Their newfound liberation didn't extend to crossing Trump, but because the president's political vision isn't exactly what you'd call fleshed out, there's a lot of running room within his paradigm.
The post-2020, post-Trump Republican future is contained in those leaps. And that future is embodied by a small group of Republican senators in their 40s, including Marco Rubio, Josh Hawley, Tom Cotton and Ben Sasse. They all came of age when Reaganism was already in the rearview mirror. Though populist, three of them have advanced degrees from Harvard or Yale.
Each has a different vision of where the country should go, but they start with certain common Trumpian premises:
Everything is not okay. The free market is not working well. Wages are stagnant. Too much power is in the hands of the corporate elites. Middle America is getting screwed. Finance capitalism is unbalanced. American society is in abject decline. If Reaganism was "Let's be free," the new mood is "Take control".
Economic libertarianism is not the answer. Free markets alone won't solve our problems. GDP growth alone is not the be-all and end-all of politics. We need policies to shore up the conservative units of society — family, neighbourhood, faith, nation. We need policies that build solidarity, not just liberty.
The working class is the heart of the Republican Party. Once, businesspeople and entrepreneurs were at the centre of the Republican imagination. Now it's clear the party needs to stop catering to the corporate class and start focusing on the shop owners, the plumbers, the salaried workers. It needs to emphasise the dignity of work and honour those who are not trying to make millions, not looking for handouts, but just want to build middle-class lives in a stable social order. In Britain, the Conservative Party has built a majority around the working class, and that's what Republicans need to do here.
China changes everything. The rise of a 1.4-billion-person authoritarian superpower means that free trade no longer works because the Chinese are not playing by the same rules. The US government cannot just stand back and let China control the new technologies. "Republicans are going to have to get used to the idea of industrial policy to counter China, at least in a few key industries," Mike Gallagher, a rising star among House Republicans, told me.
Many of the post-Reagan positions seem like steps to the left. But these Republicans combine a greater willingness to use government with a greater hostility to the managerial class. The solution to too much corporate power is not handing power to Elizabeth Warren and a cloud of federal regulators. There's a difference between empowering workers and empowering the Washington elite.
From these common premises the four senators go off in different directions.
Rubio bases his vision in Catholic social teaching. A year ago, he wrote an essay for First Things titled, What Economics Is For, arguing that the purpose of markets is not growth but allowing each person to find dignity in work.
He followed that up with a speech at Catholic University calling for "common-good capitalism" (remember what I said about modifying phrases) in which he criticised contemporary capitalism for its obsessive focus on maximising shareholder value.
His basic position is that American capitalism has become too much about finance. It needs to be balanced toward manufacturing. He, too, supports a "pro-American industrial policy" to meet the Chinese challenge.
Hawley is the most populist of the group. His core belief is that middle-class Americans have been betrayed by elites on every level — political elites, cultural elites, financial elites. The modern leadership class has one set of values — globalisation, cosmopolitanism — and the Middle Americans have another set — family, home, rootedness, nation. Corporate elites have concentrated so much power that they now crush the yeomen masses.

-- -- --

▶ DIRECTION A: From the passage on post-Trump Republicans, return everything from "Their newfound liberation" down to "within his paradigm.", copied word for word.
▶ DIRECTION B: Resume the passage on post-Trump Republicans right after its last sentence.
You can set aside the material that comes after this passage.

▶ SUPPLIED INFORMATION:
-- -- --

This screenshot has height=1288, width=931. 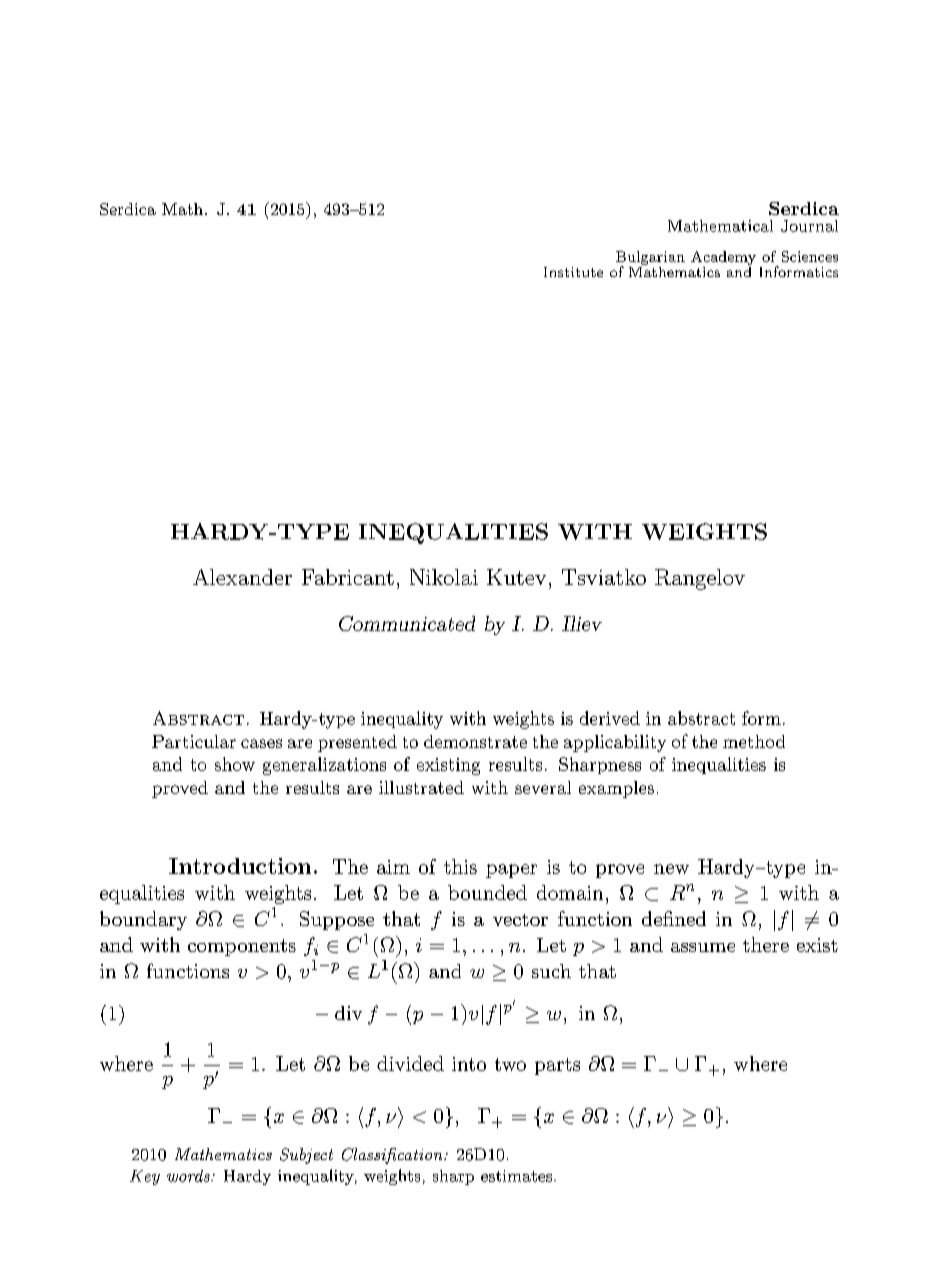 What do you see at coordinates (242, 947) in the screenshot?
I see `components` at bounding box center [242, 947].
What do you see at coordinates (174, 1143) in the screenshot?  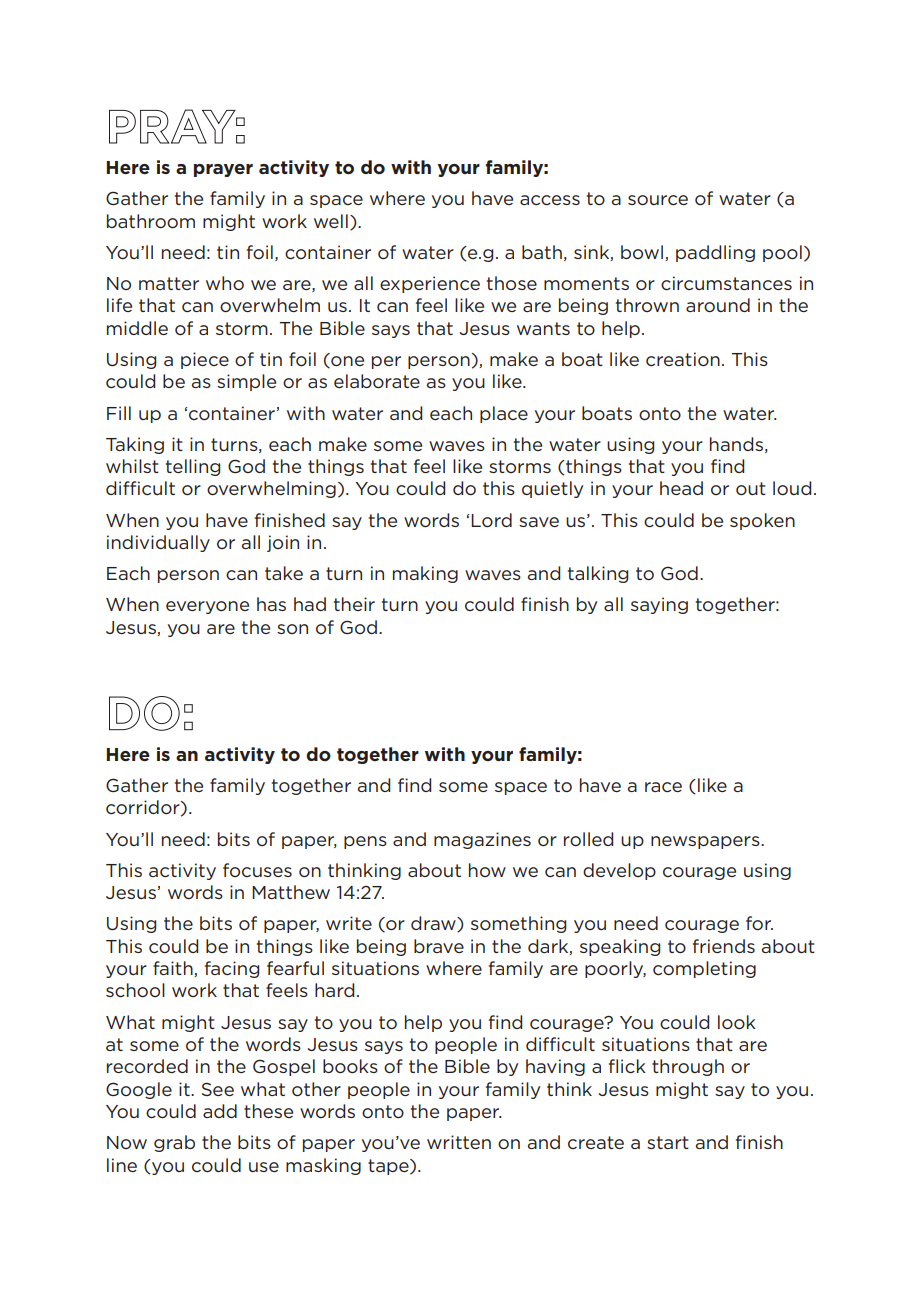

-- -- --

▶ WRITTEN ANSWER A:
Their newfound liberation didn't extend to crossing Trump, but because the president's political vision isn't exactly what you'd call fleshed out, there's a lot of running room within his paradigm.

▶ WRITTEN ANSWER B:
Last November, Hawley gave a speech in which he sought to overturn the past 70 years of Republican foreign policy. He contended the right had erred in trying to spread American values abroad. "Imperial domination violates our principles and it threatens our character. Our aim must be to prevent imperialism, not to exercise it; to stop domination, not foster it," he said.
Cotton has a less developed political vision but a more developed attitude: hawkishness. Whether it's China, the left, immigration or Big Tech, Cotton is hawkish. He is the most vocal foe of the Chinese "pariah state". He wants sharp reductions in legal immigration.
Sasse is the most sociological of the crew. He is a Tocquevillian localist, who notes that most normal Americans go days without thinking of national politics. His vision is centred on the small associations — neighbourhood groups, high school football teams, churches and community centers — where people find their greatest joys, satisfactions and supports. Government's job, he says, is to "create a framework of ordered liberty" so that people can make their family and neighbourhood the centre of their lives.
He is the most suspicious of government and politics today. "I think politicians are arsonists," he told me over the phone last month. "The main thing the GOP does is try to light the Democrats on fire, and the main thing the Democrats do is light the Republicans on fire. That's why there's so little trust in politics."
Behind these public figures there is a posse of policy wonks and commentators supporting a new Working-Class Republicanism, including Oren Cass, Henry Olsen, JD Vance, Michael Brendan Dougherty, Saagar Enjeti, Samuel Hammond and, in his own way, Tucker Carlson.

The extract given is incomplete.